Ken – Not directly, mainly because I’m not up to speed with all the (many) criticisms of Weber (who I respect as much as anyone else for making sincere but flawed efforts). I have personal critiques of Weber, mainly over the direction of logic and causality, but there’s also empirical issues.
There’s also the problem that the idea of Weber’s ideas is a great deal more prevalent than Weber’s actual ideas – just like the idea of Adam Smith’s ideas is much better known than the ideas he (or Marx or Nietzsche or whomever) actually had. The fact that we are in the habit of calling it the “Protestant Work Ethic” rather than “The Calvainist Work Ethic” is a good sign of this.
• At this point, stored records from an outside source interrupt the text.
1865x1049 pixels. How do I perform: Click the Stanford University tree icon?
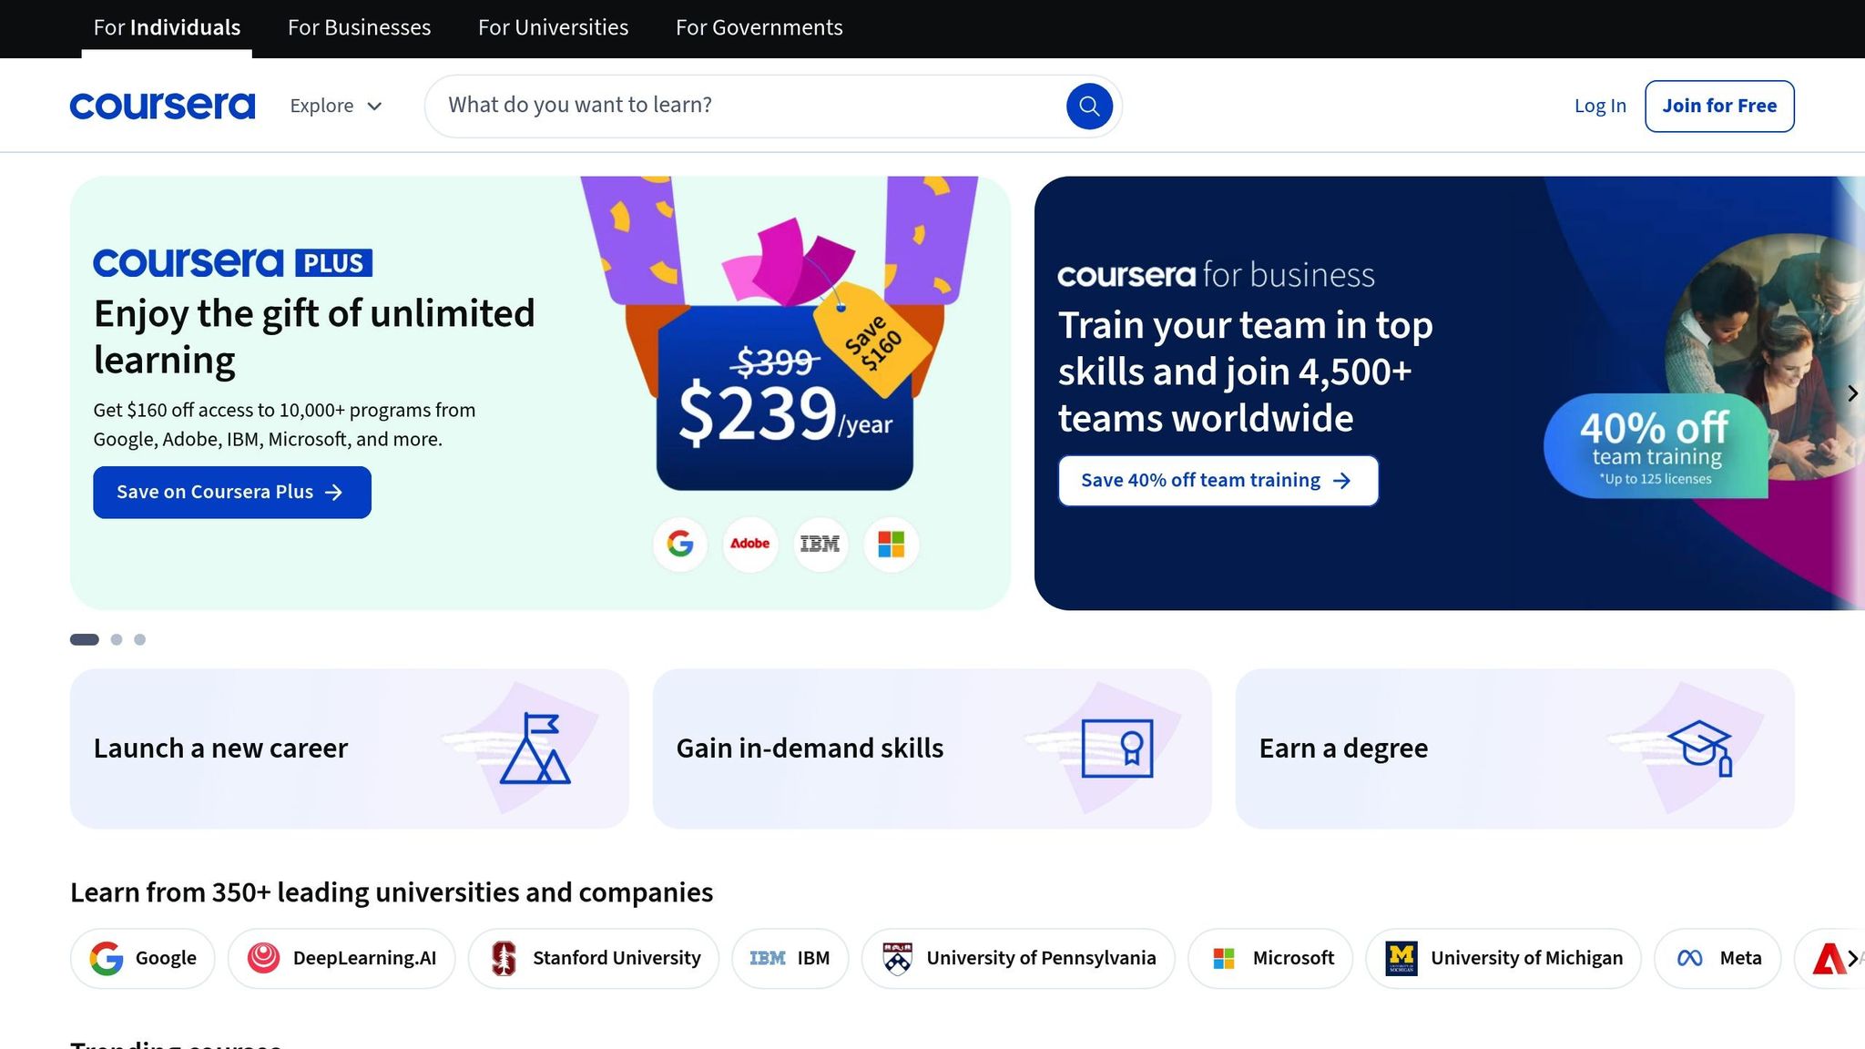(504, 958)
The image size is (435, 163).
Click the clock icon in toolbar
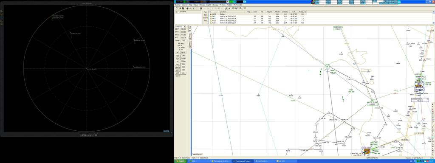233,8
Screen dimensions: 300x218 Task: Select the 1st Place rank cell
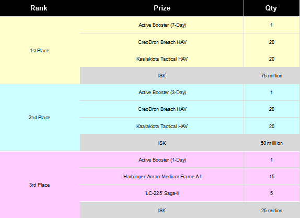pyautogui.click(x=40, y=50)
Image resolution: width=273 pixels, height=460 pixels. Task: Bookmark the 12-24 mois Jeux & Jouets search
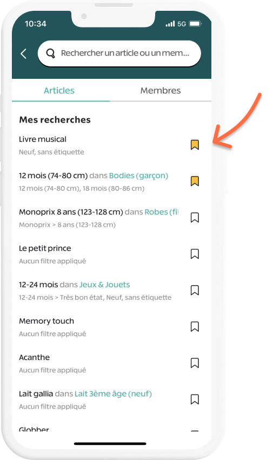195,290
We start thinking in terms of Protestant virtues instead of a by product of a specific dogma. The by product aspect is important though.
Weber’s work was advanced in important ways during the 1930s by Talcott Parsons, Ludwig von Mises and Karl Popper, working independently and each refusing to notice the existence of the others (in public). Very strange!
http://www.the-rathouse.com/EvenMoreAustrianProgram/Convergence.html
To see their common features, skip through the paper to a table towards the end.
If the three masters and their apprentices had exchanged notes and formed a common front they could have saved economics from mathematical formalism and also kept economics and sociology in a healthy partnership. That task has been taken up by some of the Austrians in the US associated with Pete Boettke at the George Mason University.
I assume at some point someone’s going to mention the degree to which fossil fuels have made production of vast amounts of food (and other material comforts) with minimal human input possible? I’m pretty sure there’s a few good graphs out there showing how economic growth and exogenous energy usage have tracked pretty closely for a long time.
It’s even been argued (by Kenneth Pomeranz among others) that one significant reason why the Industrial Revolution occurred in England and not, say, China is the accessibility of large coal resources. Which isn’t too far away from Diamond’s reasoning behind why the agricultural revolution started in the Middle East and Europe.
(Sorry meant to add link to http://en.wikipedia.org/wiki/Great_Divergence, which lists “Coal” as the first possible factor behind the IR)
They have finally decided to devote their energy into building something other than massive stone walls, grave goods and imperial palaces. I have no idea who to thank for that, or even whether to thank them.